When Michael Cook was first approached about working in this Chico garden, the owners made it clear that they both work full-time and commute in and out of the area so they had little time to spend on the garden. Nature lovers both, they also made it clear that they wanted a space that was pollinator friendly, low-maintenance, but lovely. The wanted to have the garden design work for them well into their retirement years and so the garden and its pathways, entrances and exits needed to be fully accessible. They did not ask Michael to remove the 10,000 square feet of sod, but that’s the proposal he brought to them and they were thrilled. Photo: Front pocket garden with ornamental grasses and regionally inspired fence, gates and gabions in Michael Cook’s Sense of Place and Lawnless garden in Chico.
“I started with the idea of a sense of place,” Michael told me as he walked me through the project. “I wanted materials and a plant palette that very clearly spoke to where the garden is located and the agricultural and natural history interests of the owners.

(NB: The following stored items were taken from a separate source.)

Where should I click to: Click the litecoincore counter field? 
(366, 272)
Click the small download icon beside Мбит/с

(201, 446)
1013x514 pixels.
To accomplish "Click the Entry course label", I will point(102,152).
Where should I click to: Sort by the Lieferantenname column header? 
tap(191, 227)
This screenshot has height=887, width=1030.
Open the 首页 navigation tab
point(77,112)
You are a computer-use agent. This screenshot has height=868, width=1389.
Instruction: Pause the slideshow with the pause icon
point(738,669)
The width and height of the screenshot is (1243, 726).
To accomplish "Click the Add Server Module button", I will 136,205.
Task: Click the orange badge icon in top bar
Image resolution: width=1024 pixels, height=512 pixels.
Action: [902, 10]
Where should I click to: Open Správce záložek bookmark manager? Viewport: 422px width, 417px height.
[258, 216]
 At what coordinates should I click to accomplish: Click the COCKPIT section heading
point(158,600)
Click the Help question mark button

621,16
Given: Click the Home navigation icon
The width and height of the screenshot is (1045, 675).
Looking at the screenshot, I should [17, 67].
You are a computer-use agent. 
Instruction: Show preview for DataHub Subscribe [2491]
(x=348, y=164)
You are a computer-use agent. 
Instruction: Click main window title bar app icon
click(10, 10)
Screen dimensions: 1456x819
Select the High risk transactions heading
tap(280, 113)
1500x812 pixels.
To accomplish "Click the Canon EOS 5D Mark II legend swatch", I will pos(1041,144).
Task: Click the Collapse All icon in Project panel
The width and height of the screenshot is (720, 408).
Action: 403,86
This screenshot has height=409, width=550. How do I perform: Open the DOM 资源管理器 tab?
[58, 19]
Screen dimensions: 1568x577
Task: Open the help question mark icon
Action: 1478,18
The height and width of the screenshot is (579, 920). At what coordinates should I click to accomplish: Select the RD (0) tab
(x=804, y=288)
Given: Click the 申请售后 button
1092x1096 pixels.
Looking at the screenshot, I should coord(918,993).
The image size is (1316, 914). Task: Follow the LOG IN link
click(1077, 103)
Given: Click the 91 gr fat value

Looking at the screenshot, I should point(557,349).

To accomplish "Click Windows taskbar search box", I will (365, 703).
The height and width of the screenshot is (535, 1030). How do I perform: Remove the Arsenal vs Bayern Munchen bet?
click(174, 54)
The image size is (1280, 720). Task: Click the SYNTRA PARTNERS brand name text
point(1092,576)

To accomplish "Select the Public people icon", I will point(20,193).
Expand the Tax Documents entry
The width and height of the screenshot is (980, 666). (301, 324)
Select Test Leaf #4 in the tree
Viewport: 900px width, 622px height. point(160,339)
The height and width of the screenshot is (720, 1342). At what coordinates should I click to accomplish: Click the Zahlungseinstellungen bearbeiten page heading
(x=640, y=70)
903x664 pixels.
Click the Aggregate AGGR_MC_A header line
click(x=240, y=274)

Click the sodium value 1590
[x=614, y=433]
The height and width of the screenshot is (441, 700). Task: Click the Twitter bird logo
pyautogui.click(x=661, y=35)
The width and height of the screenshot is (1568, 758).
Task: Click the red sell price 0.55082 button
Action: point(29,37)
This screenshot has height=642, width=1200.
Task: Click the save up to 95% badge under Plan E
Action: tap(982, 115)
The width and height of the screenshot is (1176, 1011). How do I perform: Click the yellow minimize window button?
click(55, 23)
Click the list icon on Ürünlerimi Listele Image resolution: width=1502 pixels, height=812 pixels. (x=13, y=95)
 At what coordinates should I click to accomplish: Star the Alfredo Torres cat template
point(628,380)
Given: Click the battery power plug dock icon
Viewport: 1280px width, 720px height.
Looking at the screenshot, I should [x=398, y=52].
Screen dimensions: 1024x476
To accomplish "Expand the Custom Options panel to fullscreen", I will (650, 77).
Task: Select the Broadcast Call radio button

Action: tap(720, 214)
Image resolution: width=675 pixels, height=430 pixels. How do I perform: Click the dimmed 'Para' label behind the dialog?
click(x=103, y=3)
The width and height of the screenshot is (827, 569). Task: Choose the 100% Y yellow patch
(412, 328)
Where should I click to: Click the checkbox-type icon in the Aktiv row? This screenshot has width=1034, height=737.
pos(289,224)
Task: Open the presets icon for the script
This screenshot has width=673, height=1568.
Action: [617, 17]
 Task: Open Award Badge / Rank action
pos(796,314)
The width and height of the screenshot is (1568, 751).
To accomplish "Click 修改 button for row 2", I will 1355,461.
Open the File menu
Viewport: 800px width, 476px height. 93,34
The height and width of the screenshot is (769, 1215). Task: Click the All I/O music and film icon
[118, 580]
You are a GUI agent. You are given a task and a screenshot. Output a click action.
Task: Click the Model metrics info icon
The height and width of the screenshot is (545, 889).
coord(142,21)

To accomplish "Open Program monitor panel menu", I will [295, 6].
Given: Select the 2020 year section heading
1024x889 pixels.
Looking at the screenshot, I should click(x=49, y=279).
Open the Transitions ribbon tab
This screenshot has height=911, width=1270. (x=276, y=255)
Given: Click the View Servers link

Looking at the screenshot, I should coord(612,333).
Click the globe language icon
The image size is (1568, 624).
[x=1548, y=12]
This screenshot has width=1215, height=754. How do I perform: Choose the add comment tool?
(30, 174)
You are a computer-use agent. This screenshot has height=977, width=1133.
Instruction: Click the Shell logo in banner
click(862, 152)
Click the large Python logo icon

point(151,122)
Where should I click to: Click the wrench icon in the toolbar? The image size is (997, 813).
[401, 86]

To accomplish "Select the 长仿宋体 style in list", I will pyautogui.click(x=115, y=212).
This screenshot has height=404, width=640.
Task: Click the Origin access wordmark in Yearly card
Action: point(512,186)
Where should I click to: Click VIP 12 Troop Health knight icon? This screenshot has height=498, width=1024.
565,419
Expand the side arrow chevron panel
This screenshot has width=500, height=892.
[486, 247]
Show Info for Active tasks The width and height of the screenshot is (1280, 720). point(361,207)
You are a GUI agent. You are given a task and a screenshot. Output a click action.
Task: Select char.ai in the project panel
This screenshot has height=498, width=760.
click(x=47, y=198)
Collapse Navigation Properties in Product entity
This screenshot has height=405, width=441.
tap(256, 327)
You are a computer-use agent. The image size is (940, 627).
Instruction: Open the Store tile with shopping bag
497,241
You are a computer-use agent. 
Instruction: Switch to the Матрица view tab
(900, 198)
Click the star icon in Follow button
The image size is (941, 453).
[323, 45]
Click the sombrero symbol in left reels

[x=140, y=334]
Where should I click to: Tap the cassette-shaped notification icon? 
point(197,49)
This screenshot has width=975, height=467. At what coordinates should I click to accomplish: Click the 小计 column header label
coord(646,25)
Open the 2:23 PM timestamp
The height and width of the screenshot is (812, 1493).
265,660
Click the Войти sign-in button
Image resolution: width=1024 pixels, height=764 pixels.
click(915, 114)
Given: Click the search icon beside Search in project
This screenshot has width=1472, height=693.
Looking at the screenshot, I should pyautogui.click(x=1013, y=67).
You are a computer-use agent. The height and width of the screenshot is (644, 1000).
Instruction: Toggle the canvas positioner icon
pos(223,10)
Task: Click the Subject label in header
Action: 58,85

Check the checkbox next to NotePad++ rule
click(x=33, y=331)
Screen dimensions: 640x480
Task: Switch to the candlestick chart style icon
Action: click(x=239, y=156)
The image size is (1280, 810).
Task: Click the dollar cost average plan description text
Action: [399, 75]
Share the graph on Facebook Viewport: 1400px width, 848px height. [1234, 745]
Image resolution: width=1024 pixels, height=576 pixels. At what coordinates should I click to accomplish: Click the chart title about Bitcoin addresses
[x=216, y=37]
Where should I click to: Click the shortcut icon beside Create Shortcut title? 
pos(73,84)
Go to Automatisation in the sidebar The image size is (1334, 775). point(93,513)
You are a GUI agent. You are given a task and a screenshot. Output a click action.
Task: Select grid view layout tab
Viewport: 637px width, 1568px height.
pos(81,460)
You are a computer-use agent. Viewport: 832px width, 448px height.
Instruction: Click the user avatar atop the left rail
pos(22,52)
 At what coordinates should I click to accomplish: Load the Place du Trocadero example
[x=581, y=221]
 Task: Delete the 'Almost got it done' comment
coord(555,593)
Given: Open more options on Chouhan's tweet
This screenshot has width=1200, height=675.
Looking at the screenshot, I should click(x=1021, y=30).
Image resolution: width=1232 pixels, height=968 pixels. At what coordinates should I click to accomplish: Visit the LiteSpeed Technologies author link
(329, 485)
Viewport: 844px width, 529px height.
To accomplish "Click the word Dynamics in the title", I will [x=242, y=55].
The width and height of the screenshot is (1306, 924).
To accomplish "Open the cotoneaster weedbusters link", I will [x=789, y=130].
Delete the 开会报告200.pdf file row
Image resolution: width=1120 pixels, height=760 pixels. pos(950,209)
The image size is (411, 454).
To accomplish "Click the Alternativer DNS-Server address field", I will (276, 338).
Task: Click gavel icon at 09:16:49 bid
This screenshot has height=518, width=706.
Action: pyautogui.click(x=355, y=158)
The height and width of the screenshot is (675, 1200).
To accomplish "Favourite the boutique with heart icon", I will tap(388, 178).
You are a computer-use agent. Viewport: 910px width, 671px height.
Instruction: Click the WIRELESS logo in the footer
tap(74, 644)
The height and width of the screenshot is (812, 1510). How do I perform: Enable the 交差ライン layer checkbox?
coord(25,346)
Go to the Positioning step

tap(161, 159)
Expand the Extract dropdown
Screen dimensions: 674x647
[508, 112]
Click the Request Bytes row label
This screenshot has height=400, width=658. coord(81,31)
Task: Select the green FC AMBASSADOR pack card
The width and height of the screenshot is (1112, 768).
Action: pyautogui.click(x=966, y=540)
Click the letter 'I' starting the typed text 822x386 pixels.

I also wanted it to conserve as many resources as possible.” Photo: California fuchsias and Nasella are some of Cook’s plant selections for this Chico garden.
A young married man, Michael is quick to acknowledge that lawn has its place. “Lawns are cooling, that fresh dark green color in the midst of our summers can be very refreshing aesthetically as well,” he said, “but there should be a specific reason for sod – for your kids to play, your pets to play, as a frame or a border to other plantings. You should not just SETTLE for sod because you have no other idea what to do. We are on the edge of a great paradigm shift in terms of how the mainstream of people see their gardens/yards, and projects like this help to push us as a culture closer to that edge of more thoughtful, resourceful and beautiful expectations.” Photo: Front pocket garden with ornamental grasses and regionally inspired fence, gates and gabions in Michael Cook’s Sense of Place and Lawnless garden in Chico.
For the Chico garden project, Michael and his crew, including Alvaro Garcia of Nayo’s Landscaping, started with removal of the old sod, which had been left unwatered for several months before work began. He then began a process of forming swales and topography of the otherwise flat space to create some visual interest as well as good drainage for dryland plants at the tops of the swales and water efficient micro-climates at the lowest points in the swales. It was at this land-forming stage in the garden that Michael installed low-water use drip emitters and landscape lighting. But not too much landscape, lighting: “Just enough to give a sense of safe passage at night. Light pollution with a lot of up-lights, etc. would have been inconsistent with the goals of the garden.” Photo: Gaura and ornamental grasses catch the light and add nice movement and drama in the garden.
“The suggestion of water is always a good idea in a dry garden, and of course this garden will indeed have water sometimes pouring through it during the winter months,” Michael points out. With both the dry months and the wet months in mind, he designed a series of two pools on either side of the entrance ‘bridge’ to the front door of the house. “The bridge helped us deal with the stair issue at the front entrance, and the two small ponds which recirculate water allowed for a feel of water and lush plantings year round in a small and contained way.” Flowing ‘down stream’ from the two self-contained pool gardens, is a long rock arroyo or dry creek bed, which is in fact the outlet for water from the roof which is piped from the roof gutter, under a garden pathway and over to the rock bed. “The winter roof water fills this creek bed, which then filters and allows the water to percolate slowly into the ground, rather than eroding the front garden area and being wasted run-off in the street and into any storm drains.” Photo: Entrance bridge and recirculating water gardens.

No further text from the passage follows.